Material shown:
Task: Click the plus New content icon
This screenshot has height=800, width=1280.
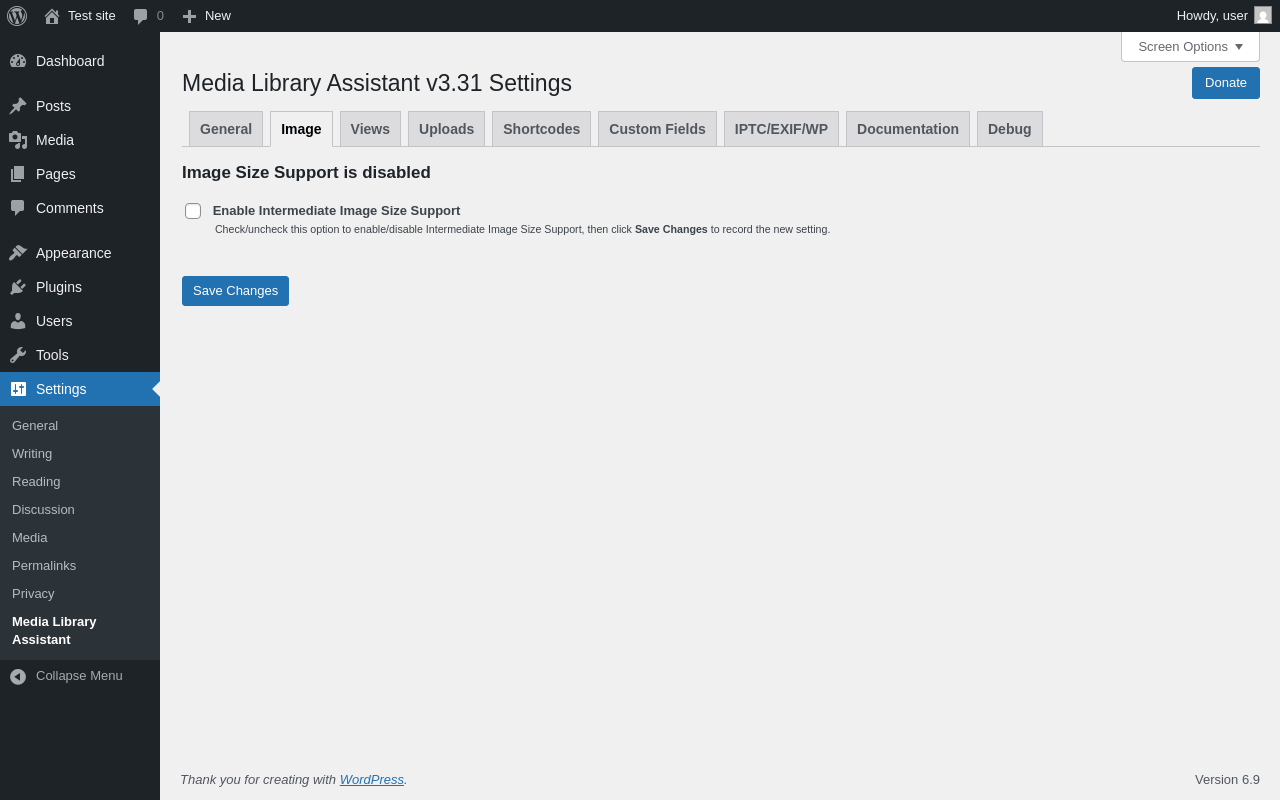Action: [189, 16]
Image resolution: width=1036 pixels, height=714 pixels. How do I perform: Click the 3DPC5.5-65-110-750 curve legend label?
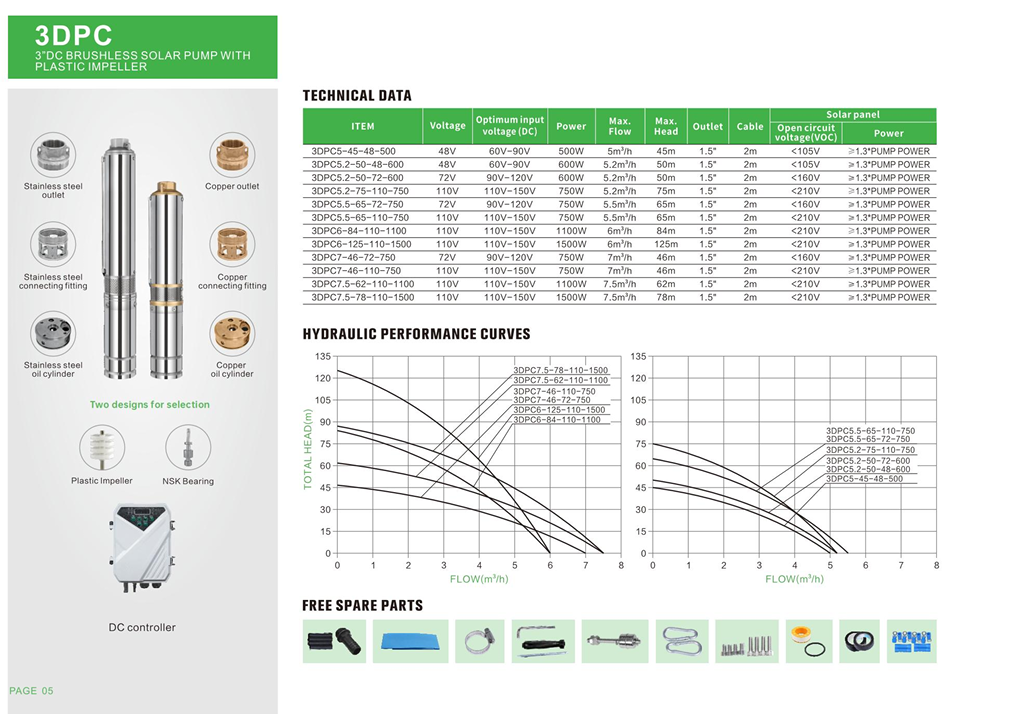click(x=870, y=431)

What the exercise asks: Skip the pictures, then return the rest of the data exactly.

Your solution:
Task: Click the plus New content icon
This screenshot has height=800, width=1280.
Action: [189, 16]
Image resolution: width=1036 pixels, height=714 pixels. How do I perform: Click the 3DPC5.5-65-110-750 curve legend label?
click(x=870, y=431)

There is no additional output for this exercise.